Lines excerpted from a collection
## begin

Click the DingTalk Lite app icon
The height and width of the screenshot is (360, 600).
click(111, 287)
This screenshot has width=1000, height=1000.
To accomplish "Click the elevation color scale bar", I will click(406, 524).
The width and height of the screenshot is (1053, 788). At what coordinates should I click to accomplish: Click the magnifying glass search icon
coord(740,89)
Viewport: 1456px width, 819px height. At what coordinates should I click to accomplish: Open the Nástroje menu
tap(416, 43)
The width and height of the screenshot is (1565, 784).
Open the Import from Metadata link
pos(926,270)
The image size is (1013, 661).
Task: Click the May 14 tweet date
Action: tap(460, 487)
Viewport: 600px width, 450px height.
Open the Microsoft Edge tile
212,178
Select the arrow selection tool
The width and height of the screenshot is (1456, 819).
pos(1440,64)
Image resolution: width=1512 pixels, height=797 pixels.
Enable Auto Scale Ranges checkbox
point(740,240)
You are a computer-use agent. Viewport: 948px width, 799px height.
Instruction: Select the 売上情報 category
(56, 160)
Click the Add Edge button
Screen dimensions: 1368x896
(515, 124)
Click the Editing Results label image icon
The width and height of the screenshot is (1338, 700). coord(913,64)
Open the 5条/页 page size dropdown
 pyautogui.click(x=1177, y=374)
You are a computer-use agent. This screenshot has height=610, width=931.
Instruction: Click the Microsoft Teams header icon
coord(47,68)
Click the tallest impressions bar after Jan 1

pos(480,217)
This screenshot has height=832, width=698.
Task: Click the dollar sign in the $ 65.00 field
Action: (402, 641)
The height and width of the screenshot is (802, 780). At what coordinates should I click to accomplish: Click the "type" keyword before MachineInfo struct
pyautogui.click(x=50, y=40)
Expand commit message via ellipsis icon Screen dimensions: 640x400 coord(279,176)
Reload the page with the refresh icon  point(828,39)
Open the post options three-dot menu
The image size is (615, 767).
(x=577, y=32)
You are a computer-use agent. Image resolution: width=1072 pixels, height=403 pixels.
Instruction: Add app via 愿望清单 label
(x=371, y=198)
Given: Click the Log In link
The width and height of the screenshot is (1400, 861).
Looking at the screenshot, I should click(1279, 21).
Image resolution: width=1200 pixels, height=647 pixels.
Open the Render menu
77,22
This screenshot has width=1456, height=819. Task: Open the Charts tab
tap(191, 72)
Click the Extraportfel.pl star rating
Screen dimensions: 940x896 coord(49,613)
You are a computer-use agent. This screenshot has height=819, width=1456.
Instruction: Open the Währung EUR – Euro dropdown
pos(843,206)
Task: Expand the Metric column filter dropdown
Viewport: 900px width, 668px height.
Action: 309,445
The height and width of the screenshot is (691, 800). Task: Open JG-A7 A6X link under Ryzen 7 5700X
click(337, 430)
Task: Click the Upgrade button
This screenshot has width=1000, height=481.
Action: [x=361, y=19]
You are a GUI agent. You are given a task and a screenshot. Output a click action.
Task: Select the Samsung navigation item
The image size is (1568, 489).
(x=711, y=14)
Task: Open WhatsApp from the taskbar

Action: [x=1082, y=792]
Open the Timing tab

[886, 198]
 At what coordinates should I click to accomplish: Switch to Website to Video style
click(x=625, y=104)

## end

• Exercise:
Change "Viewport" to "Window" wherever it appears in these lines, and leave everything else as it is.

• Response:
Click the DingTalk Lite app icon
The height and width of the screenshot is (360, 600).
click(111, 287)
This screenshot has width=1000, height=1000.
To accomplish "Click the elevation color scale bar", I will click(406, 524).
The width and height of the screenshot is (1053, 788). At what coordinates should I click to accomplish: Click the magnifying glass search icon
coord(740,89)
Window: 1456px width, 819px height. At what coordinates should I click to accomplish: Open the Nástroje menu
tap(416, 43)
The width and height of the screenshot is (1565, 784).
Open the Import from Metadata link
pos(926,270)
The image size is (1013, 661).
Task: Click the May 14 tweet date
Action: tap(460, 487)
Window: 600px width, 450px height.
Open the Microsoft Edge tile
212,178
Select the arrow selection tool
The width and height of the screenshot is (1456, 819).
pos(1440,64)
Image resolution: width=1512 pixels, height=797 pixels.
Enable Auto Scale Ranges checkbox
point(740,240)
You are a computer-use agent. Window: 948px width, 799px height.
Instruction: Select the 売上情報 category
(56, 160)
Click the Add Edge button
Screen dimensions: 1368x896
(515, 124)
Click the Editing Results label image icon
The width and height of the screenshot is (1338, 700). coord(913,64)
Open the 5条/页 page size dropdown
 pyautogui.click(x=1177, y=374)
You are a computer-use agent. This screenshot has height=610, width=931.
Instruction: Click the Microsoft Teams header icon
coord(47,68)
Click the tallest impressions bar after Jan 1

pos(480,217)
This screenshot has height=832, width=698.
Task: Click the dollar sign in the $ 65.00 field
Action: (402, 641)
The height and width of the screenshot is (802, 780). At what coordinates should I click to accomplish: Click the "type" keyword before MachineInfo struct
pyautogui.click(x=50, y=40)
Expand commit message via ellipsis icon Screen dimensions: 640x400 coord(279,176)
Reload the page with the refresh icon  point(828,39)
Open the post options three-dot menu
The image size is (615, 767).
(x=577, y=32)
You are a computer-use agent. Image resolution: width=1072 pixels, height=403 pixels.
Instruction: Add app via 愿望清单 label
(x=371, y=198)
Given: Click the Log In link
The width and height of the screenshot is (1400, 861).
Looking at the screenshot, I should click(1279, 21).
Image resolution: width=1200 pixels, height=647 pixels.
Open the Render menu
77,22
This screenshot has width=1456, height=819. Task: Open the Charts tab
tap(191, 72)
Click the Extraportfel.pl star rating
Screen dimensions: 940x896 coord(49,613)
You are a computer-use agent. This screenshot has height=819, width=1456.
Instruction: Open the Währung EUR – Euro dropdown
pos(843,206)
Task: Expand the Metric column filter dropdown
Window: 900px width, 668px height.
Action: 309,445
The height and width of the screenshot is (691, 800). Task: Open JG-A7 A6X link under Ryzen 7 5700X
click(337, 430)
Task: Click the Upgrade button
This screenshot has width=1000, height=481.
Action: [x=361, y=19]
You are a GUI agent. You are given a task and a screenshot. Output a click action.
Task: Select the Samsung navigation item
The image size is (1568, 489).
(x=711, y=14)
Task: Open WhatsApp from the taskbar

Action: [x=1082, y=792]
Open the Timing tab

[886, 198]
 At what coordinates should I click to accomplish: Switch to Website to Video style
click(x=625, y=104)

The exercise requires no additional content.